According to the newspaper Le Matin, the municipality of the city of Lausanne has a tradition of planting a tree when a baby is born, something it has been doing for 17 years.
The “one tree one child” programme is intended to create a connection between the city’s residents and local forests and promote environmentalism.
While planting a tree will have a positive impact on the environment it won’t achieve carbon neutrality. An average resident of Switzerland will release around 357 tonnes of CO2 equivalent gas1 into the atmosphere over their lifetime. Neutralizing this would require planting around 357 trees per newborn1. Based on the current birth rate, a plantation area the size of the city would be needed every 6 years1.
Nyon based forester Scott Poynton thinks getting people out in the forest is the first step towards saving them.

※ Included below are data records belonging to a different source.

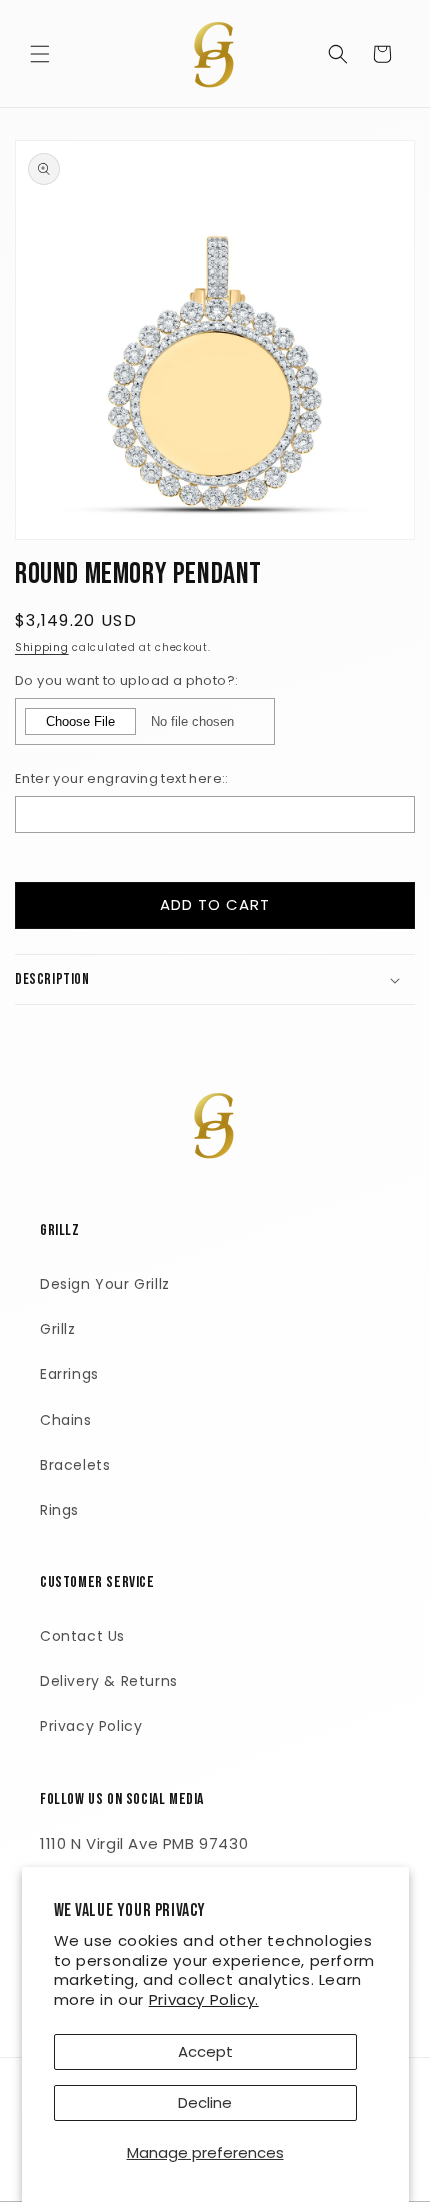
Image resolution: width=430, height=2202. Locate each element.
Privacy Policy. (204, 1999)
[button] (40, 54)
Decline (205, 2102)
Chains (66, 1420)
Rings (59, 1510)
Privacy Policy (91, 1726)
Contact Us (82, 1636)
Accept (205, 2051)
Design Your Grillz (105, 1284)
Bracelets (75, 1465)
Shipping (42, 647)
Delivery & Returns (109, 1681)
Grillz (58, 1329)
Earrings (69, 1374)
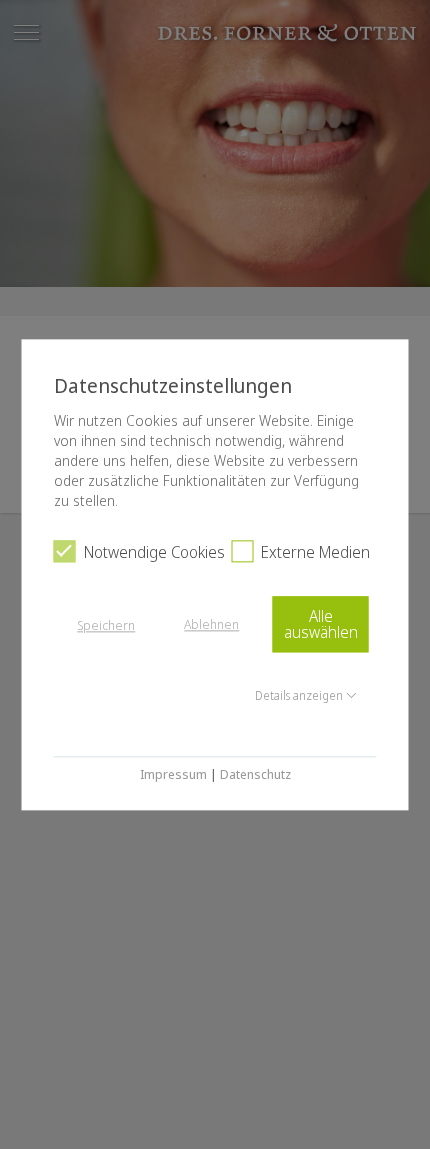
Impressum (173, 775)
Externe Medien (315, 552)
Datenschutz (255, 775)
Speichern (106, 626)
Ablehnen (211, 624)
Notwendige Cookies (154, 552)
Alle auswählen (321, 624)
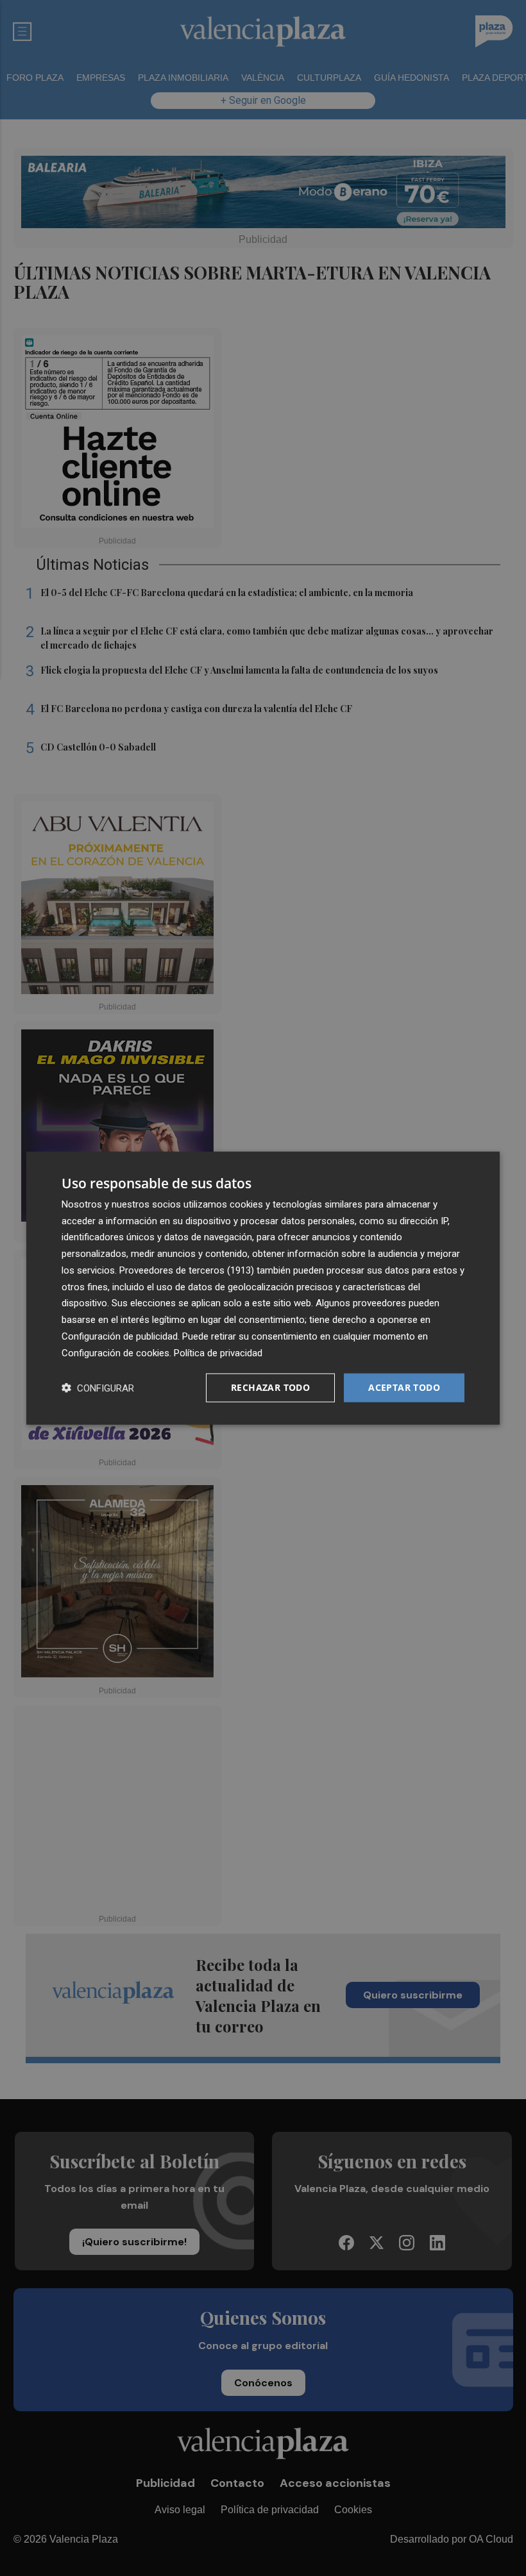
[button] (98, 1388)
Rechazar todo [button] (270, 1387)
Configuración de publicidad (120, 1336)
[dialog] (263, 1288)
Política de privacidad (218, 1352)
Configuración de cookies (115, 1352)
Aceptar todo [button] (404, 1387)
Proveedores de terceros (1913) (186, 1270)
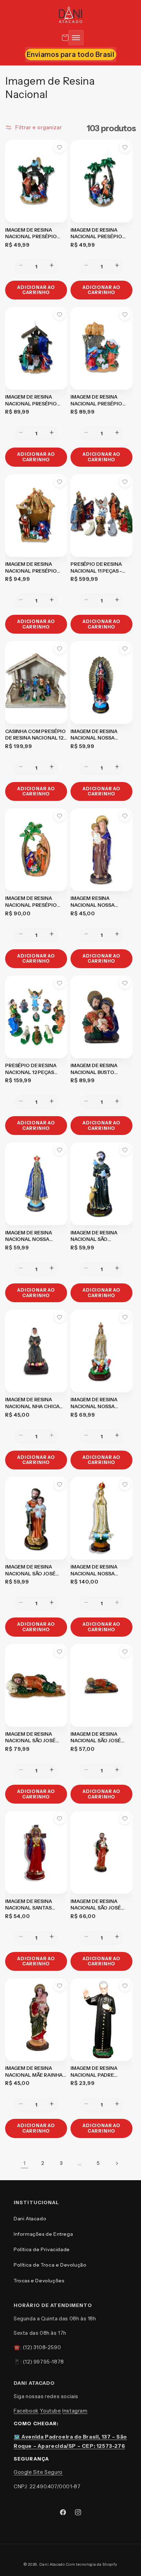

Viewed through this lens, Lausanne’s “one tree one child” programme is a great first step.
1 Average emission per capita in 2014 was 4.312 tonnes. Average life expectancy in 2016 was 82.90 years in Switzerland. An average lifetime carbon footprint = 357 tonnes. Trees per hectare 1,500. Newborns per hectare = 4.2. Newborns per year 1,700. Hectares per year = 7,140 (71,400 every 10 years – 71.4 km2). Lausanne area 41.37 km2. An area the size of Lausanne would be required every 6 years. Source data: Worldbank, Worldbank, NCSU.